Good to see people do still do odd conceptual pieces that leave you sat in an almost empty conference room scratching your head. Nothing Really Means Anything Any More So Shut Up, Tim? finds performer and history teacher Oskar Schortz ruminating on a bad review he received last year from a member of the public called Tim. That show, a simplistic history show, hadn’t agreed with Tim, and we can see why as Oskar performs similar (deliberately) faltering reinterpretations of moments in history. That’s the easy bit. The show then turns in on itself further with exaggerated over-analytical rants, crazy video montages and apparent tech malfunctions, before leaving us with a twist that doesn’t really answer anything. Are we Tim? Is Tim us? Are we in last year’s show? Why is this in the Cabaret section?
It isn’t in the cabaret for the singing, that’s for sure.

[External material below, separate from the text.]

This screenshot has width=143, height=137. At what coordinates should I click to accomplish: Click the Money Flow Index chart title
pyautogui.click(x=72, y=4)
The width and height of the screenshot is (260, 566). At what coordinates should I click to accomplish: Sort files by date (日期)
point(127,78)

At one point, Schortz goes for a reggae interpretation of 1066 with a ‘voice’, like Mike Read doing the UKIP Calypso – dreadful, until you realise the cringeworthiness is deliberate and sort of, maybe, explained in the finale?

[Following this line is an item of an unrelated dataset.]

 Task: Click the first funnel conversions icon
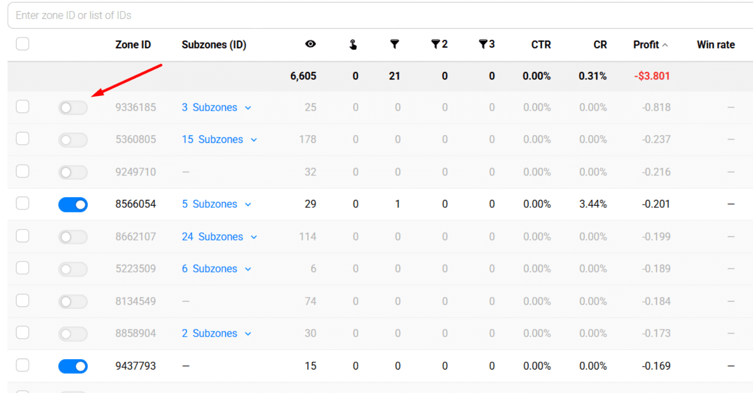395,44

There’s a large amount of sophisticated retro-tech in the show. The video montages are broadcast on bulky analogue TVs that fizz and crackle as they show cheap-looking but well-edited clips – the first full of memes and pop cultural figures, the second famous people edited together to give a message, Cassetteboy style. It’s all very Max Headroom or 80s music vid. Impressive and it restores the impression that this isn’t a rubbish performer, but someone using rubbishness for another purpose.
That said, the uninitiated shouldn’t wander in here expecting entertainment. You have to stick it out and be prepared to interrogate what you’ve just seen for deeper significance. It might be far cleverer than us. It might just think it’s far cleverer than us. Or it might just prove that nothing really does mean anything and we should all shut up. It’s one of those shows.